Stored items from a collection:
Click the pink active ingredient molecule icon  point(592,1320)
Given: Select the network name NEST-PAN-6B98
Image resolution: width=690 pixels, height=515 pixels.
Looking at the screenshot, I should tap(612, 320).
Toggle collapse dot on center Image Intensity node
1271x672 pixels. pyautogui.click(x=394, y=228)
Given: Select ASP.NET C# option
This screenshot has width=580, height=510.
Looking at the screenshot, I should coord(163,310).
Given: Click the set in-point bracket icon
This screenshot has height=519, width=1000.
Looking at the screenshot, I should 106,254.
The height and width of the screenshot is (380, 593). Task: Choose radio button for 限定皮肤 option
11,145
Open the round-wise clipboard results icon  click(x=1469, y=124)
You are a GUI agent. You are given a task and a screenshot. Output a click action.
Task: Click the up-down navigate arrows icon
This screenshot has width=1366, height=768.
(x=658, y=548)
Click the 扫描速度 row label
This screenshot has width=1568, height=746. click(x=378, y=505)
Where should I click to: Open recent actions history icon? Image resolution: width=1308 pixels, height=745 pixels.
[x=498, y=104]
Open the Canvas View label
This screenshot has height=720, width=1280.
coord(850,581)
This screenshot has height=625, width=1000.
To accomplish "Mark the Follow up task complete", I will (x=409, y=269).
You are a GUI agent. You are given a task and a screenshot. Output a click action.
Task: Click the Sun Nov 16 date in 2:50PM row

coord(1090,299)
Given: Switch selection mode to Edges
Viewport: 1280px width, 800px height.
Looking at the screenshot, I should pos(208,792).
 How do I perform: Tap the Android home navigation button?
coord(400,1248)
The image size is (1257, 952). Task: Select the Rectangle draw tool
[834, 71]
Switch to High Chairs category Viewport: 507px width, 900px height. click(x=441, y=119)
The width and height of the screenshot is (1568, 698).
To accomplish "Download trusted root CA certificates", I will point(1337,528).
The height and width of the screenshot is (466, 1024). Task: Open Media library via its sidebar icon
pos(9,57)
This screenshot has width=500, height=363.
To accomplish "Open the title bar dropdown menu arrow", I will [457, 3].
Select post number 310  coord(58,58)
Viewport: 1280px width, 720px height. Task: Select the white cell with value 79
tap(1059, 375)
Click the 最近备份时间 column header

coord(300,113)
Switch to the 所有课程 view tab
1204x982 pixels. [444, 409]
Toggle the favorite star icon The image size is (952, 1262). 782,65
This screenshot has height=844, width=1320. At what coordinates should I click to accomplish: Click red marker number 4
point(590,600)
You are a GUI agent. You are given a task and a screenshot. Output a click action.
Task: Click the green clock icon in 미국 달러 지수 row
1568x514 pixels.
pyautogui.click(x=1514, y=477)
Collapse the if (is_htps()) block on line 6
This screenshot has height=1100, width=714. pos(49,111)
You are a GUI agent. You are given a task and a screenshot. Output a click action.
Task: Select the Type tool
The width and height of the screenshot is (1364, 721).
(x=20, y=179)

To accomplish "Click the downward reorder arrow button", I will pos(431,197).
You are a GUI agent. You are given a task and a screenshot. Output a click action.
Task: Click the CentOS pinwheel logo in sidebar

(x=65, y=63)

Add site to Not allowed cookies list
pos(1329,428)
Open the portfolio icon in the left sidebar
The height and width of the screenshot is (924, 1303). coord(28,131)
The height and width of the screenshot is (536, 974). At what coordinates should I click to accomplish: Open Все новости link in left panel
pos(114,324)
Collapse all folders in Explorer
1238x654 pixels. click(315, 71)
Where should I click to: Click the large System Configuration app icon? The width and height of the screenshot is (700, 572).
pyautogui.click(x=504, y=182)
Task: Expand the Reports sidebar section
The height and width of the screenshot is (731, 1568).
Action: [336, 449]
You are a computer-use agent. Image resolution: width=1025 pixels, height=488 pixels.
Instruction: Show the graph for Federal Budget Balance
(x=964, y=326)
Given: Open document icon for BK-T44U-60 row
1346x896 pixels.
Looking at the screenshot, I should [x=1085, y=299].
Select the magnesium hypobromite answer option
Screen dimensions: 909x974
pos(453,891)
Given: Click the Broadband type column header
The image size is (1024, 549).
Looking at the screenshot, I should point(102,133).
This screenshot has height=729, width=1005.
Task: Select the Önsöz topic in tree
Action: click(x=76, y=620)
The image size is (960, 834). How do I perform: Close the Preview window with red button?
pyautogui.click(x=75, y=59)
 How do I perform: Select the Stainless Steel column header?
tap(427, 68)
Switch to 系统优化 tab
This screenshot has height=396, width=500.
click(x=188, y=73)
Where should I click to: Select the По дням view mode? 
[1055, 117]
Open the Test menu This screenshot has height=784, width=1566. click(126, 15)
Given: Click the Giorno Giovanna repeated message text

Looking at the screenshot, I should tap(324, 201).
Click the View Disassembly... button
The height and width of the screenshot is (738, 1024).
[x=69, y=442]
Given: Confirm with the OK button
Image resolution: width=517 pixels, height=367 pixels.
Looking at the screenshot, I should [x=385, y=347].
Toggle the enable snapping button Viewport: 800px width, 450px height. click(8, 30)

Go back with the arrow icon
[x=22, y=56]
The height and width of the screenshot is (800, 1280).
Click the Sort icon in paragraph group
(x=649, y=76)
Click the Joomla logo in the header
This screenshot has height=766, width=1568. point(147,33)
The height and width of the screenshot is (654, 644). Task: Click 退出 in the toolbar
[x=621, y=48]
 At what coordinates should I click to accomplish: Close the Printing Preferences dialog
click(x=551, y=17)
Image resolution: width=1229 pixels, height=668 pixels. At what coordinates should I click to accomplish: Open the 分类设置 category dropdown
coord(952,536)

TASK STATEMENT: Output the data in full, precisely as it appears above.

RESULT:
Click the pink active ingredient molecule icon  point(592,1320)
Given: Select the network name NEST-PAN-6B98
Image resolution: width=690 pixels, height=515 pixels.
Looking at the screenshot, I should tap(612, 320).
Toggle collapse dot on center Image Intensity node
1271x672 pixels. pyautogui.click(x=394, y=228)
Given: Select ASP.NET C# option
This screenshot has width=580, height=510.
Looking at the screenshot, I should coord(163,310).
Given: Click the set in-point bracket icon
This screenshot has height=519, width=1000.
Looking at the screenshot, I should 106,254.
The height and width of the screenshot is (380, 593). Task: Choose radio button for 限定皮肤 option
11,145
Open the round-wise clipboard results icon  click(x=1469, y=124)
You are a GUI agent. You are given a task and a screenshot. Output a click action.
Task: Click the up-down navigate arrows icon
This screenshot has width=1366, height=768.
(x=658, y=548)
Click the 扫描速度 row label
This screenshot has width=1568, height=746. click(x=378, y=505)
Where should I click to: Open recent actions history icon? Image resolution: width=1308 pixels, height=745 pixels.
[x=498, y=104]
Open the Canvas View label
This screenshot has height=720, width=1280.
coord(850,581)
This screenshot has height=625, width=1000.
To accomplish "Mark the Follow up task complete", I will (x=409, y=269).
You are a GUI agent. You are given a task and a screenshot. Output a click action.
Task: Click the Sun Nov 16 date in 2:50PM row

coord(1090,299)
Given: Switch selection mode to Edges
Viewport: 1280px width, 800px height.
Looking at the screenshot, I should pos(208,792).
 How do I perform: Tap the Android home navigation button?
coord(400,1248)
The image size is (1257, 952). Task: Select the Rectangle draw tool
[834, 71]
Switch to High Chairs category Viewport: 507px width, 900px height. click(x=441, y=119)
The width and height of the screenshot is (1568, 698).
To accomplish "Download trusted root CA certificates", I will point(1337,528).
The height and width of the screenshot is (466, 1024). Task: Open Media library via its sidebar icon
pos(9,57)
This screenshot has width=500, height=363.
To accomplish "Open the title bar dropdown menu arrow", I will [457, 3].
Select post number 310  coord(58,58)
Viewport: 1280px width, 720px height. Task: Select the white cell with value 79
tap(1059, 375)
Click the 最近备份时间 column header

coord(300,113)
Switch to the 所有课程 view tab
1204x982 pixels. [444, 409]
Toggle the favorite star icon The image size is (952, 1262). 782,65
This screenshot has height=844, width=1320. At what coordinates should I click to accomplish: Click red marker number 4
point(590,600)
You are a GUI agent. You are given a task and a screenshot. Output a click action.
Task: Click the green clock icon in 미국 달러 지수 row
1568x514 pixels.
pyautogui.click(x=1514, y=477)
Collapse the if (is_htps()) block on line 6
This screenshot has height=1100, width=714. pos(49,111)
You are a GUI agent. You are given a task and a screenshot. Output a click action.
Task: Select the Type tool
The width and height of the screenshot is (1364, 721).
(x=20, y=179)

To accomplish "Click the downward reorder arrow button", I will pos(431,197).
You are a GUI agent. You are given a task and a screenshot. Output a click action.
Task: Click the CentOS pinwheel logo in sidebar

(x=65, y=63)

Add site to Not allowed cookies list
pos(1329,428)
Open the portfolio icon in the left sidebar
The height and width of the screenshot is (924, 1303). coord(28,131)
The height and width of the screenshot is (536, 974). At what coordinates should I click to accomplish: Open Все новости link in left panel
pos(114,324)
Collapse all folders in Explorer
1238x654 pixels. click(315, 71)
Where should I click to: Click the large System Configuration app icon? The width and height of the screenshot is (700, 572).
pyautogui.click(x=504, y=182)
Task: Expand the Reports sidebar section
The height and width of the screenshot is (731, 1568).
Action: [336, 449]
You are a computer-use agent. Image resolution: width=1025 pixels, height=488 pixels.
Instruction: Show the graph for Federal Budget Balance
(x=964, y=326)
Given: Open document icon for BK-T44U-60 row
1346x896 pixels.
Looking at the screenshot, I should [x=1085, y=299].
Select the magnesium hypobromite answer option
Screen dimensions: 909x974
pos(453,891)
Given: Click the Broadband type column header
The image size is (1024, 549).
Looking at the screenshot, I should point(102,133).
This screenshot has height=729, width=1005.
Task: Select the Önsöz topic in tree
Action: click(x=76, y=620)
The image size is (960, 834). How do I perform: Close the Preview window with red button?
pyautogui.click(x=75, y=59)
 How do I perform: Select the Stainless Steel column header?
tap(427, 68)
Switch to 系统优化 tab
This screenshot has height=396, width=500.
click(x=188, y=73)
Where should I click to: Select the По дням view mode? 
[1055, 117]
Open the Test menu This screenshot has height=784, width=1566. click(126, 15)
Given: Click the Giorno Giovanna repeated message text

Looking at the screenshot, I should tap(324, 201).
Click the View Disassembly... button
The height and width of the screenshot is (738, 1024).
[x=69, y=442]
Given: Confirm with the OK button
Image resolution: width=517 pixels, height=367 pixels.
Looking at the screenshot, I should [x=385, y=347].
Toggle the enable snapping button Viewport: 800px width, 450px height. click(8, 30)

Go back with the arrow icon
[x=22, y=56]
The height and width of the screenshot is (800, 1280).
Click the Sort icon in paragraph group
(x=649, y=76)
Click the Joomla logo in the header
This screenshot has height=766, width=1568. point(147,33)
The height and width of the screenshot is (654, 644). Task: Click 退出 in the toolbar
[x=621, y=48]
 At what coordinates should I click to accomplish: Close the Printing Preferences dialog
click(x=551, y=17)
Image resolution: width=1229 pixels, height=668 pixels. At what coordinates should I click to accomplish: Open the 分类设置 category dropdown
coord(952,536)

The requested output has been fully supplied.